Print the lines that run from the line with "815x482 pixels. How" to the line with "Open the Burger", keeping both end lines, exactly as they appear in the entries below, and nothing else.

#### Data records

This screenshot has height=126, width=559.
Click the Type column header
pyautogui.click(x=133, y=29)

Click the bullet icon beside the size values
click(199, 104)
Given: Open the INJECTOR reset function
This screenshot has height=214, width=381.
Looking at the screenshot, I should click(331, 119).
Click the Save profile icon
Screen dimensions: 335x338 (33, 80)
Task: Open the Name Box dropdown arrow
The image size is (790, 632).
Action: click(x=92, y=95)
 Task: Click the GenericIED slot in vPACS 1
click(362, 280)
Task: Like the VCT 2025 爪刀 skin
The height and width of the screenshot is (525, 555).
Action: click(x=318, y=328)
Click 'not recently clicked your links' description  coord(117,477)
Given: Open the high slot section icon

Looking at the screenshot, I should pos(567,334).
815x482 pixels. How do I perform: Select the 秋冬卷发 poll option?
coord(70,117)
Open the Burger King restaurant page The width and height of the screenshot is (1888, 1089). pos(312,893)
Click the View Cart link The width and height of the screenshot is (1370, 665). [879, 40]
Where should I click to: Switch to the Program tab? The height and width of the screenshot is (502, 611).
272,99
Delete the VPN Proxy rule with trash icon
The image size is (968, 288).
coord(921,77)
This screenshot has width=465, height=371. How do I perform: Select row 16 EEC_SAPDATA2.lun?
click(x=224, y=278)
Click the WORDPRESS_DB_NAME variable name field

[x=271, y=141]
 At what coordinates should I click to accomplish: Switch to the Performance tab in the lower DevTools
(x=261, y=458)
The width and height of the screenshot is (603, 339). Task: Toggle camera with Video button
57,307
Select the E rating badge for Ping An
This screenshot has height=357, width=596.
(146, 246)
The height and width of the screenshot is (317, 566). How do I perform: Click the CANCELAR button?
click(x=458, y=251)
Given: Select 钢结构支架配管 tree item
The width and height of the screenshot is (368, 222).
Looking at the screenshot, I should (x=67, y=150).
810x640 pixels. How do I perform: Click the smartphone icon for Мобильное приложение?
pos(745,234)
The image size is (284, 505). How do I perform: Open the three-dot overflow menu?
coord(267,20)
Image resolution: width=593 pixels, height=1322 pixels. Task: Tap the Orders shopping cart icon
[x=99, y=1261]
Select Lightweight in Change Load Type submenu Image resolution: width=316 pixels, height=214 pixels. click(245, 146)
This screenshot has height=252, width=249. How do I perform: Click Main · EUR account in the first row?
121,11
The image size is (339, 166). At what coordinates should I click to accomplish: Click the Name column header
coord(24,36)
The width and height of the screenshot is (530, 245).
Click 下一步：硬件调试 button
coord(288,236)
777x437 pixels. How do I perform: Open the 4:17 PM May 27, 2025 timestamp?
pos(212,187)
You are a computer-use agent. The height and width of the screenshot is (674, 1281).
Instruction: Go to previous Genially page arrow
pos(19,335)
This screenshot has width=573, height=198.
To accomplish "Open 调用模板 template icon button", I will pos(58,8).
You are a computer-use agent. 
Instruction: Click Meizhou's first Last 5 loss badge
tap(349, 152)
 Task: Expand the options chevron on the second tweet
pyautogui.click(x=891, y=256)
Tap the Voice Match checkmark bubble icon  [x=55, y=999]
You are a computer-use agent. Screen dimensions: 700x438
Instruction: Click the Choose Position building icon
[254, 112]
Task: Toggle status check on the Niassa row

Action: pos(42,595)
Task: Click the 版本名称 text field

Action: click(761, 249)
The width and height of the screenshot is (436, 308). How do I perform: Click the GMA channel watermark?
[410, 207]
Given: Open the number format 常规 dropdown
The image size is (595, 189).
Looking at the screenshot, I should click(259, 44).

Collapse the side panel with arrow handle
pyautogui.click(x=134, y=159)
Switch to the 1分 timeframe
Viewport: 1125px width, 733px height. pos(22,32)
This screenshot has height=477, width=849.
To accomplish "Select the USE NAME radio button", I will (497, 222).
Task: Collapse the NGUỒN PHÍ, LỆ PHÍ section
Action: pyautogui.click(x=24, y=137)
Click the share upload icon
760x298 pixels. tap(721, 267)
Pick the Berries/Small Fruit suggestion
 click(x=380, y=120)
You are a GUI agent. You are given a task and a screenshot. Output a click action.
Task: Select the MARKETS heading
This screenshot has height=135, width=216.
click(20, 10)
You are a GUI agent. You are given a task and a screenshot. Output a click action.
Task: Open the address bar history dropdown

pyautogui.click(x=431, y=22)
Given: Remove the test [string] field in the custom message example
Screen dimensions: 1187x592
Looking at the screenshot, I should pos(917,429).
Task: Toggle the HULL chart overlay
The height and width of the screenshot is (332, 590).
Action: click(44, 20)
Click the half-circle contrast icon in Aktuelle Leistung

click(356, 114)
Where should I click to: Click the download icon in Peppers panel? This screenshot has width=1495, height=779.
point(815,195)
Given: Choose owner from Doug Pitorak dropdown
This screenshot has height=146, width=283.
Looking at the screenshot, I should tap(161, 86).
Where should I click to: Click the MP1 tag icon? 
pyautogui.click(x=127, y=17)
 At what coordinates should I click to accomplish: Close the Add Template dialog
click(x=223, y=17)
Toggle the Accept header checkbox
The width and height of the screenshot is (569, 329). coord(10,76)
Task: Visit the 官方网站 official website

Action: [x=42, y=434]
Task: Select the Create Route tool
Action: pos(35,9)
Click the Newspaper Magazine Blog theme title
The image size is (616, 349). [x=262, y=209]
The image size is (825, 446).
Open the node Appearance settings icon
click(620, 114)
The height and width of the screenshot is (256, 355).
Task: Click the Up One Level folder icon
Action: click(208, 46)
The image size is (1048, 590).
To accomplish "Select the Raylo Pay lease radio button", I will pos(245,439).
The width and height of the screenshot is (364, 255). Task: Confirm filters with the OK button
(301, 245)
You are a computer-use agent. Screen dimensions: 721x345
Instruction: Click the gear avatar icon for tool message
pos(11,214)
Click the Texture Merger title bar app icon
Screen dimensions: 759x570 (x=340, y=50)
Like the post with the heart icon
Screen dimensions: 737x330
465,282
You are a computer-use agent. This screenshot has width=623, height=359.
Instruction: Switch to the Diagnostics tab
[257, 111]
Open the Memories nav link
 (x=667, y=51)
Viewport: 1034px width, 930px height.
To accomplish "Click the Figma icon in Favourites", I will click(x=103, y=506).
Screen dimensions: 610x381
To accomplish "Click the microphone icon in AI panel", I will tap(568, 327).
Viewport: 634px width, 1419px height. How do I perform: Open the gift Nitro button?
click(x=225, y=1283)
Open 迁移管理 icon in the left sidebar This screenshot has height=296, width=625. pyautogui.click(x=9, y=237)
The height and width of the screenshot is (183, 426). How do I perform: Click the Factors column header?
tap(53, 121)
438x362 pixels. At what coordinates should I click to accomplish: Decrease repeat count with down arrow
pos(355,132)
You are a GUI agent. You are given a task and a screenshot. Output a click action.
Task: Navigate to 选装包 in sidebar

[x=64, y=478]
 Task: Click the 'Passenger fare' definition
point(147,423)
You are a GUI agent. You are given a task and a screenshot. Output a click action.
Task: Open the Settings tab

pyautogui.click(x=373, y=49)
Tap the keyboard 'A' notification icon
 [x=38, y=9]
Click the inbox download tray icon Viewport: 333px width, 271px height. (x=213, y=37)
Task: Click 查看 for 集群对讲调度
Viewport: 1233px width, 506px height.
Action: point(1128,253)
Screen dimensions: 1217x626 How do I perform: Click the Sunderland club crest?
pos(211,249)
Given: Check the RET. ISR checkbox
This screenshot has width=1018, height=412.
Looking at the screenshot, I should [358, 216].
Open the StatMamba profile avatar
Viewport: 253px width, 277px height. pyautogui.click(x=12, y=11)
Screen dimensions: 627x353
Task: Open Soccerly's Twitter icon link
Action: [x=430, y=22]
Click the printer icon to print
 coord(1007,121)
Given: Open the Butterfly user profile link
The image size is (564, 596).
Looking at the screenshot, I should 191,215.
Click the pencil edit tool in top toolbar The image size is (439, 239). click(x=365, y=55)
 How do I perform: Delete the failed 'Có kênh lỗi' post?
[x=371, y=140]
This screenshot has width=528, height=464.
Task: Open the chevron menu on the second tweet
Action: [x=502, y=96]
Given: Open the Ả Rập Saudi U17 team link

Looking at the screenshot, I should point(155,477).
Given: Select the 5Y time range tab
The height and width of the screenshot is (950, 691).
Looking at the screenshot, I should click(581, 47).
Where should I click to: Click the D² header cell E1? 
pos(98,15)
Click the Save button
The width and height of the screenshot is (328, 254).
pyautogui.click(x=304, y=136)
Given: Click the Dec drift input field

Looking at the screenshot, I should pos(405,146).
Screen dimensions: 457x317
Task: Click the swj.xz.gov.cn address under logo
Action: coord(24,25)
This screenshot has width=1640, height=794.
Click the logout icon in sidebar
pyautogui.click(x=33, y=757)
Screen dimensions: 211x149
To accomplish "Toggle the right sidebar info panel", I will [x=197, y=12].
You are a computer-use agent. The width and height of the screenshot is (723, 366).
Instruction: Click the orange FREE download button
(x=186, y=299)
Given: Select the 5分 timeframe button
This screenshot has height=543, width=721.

########

→ **Task output**:
815x482 pixels. How do I perform: Select the 秋冬卷发 poll option?
coord(70,117)
Open the Burger King restaurant page The width and height of the screenshot is (1888, 1089). pos(312,893)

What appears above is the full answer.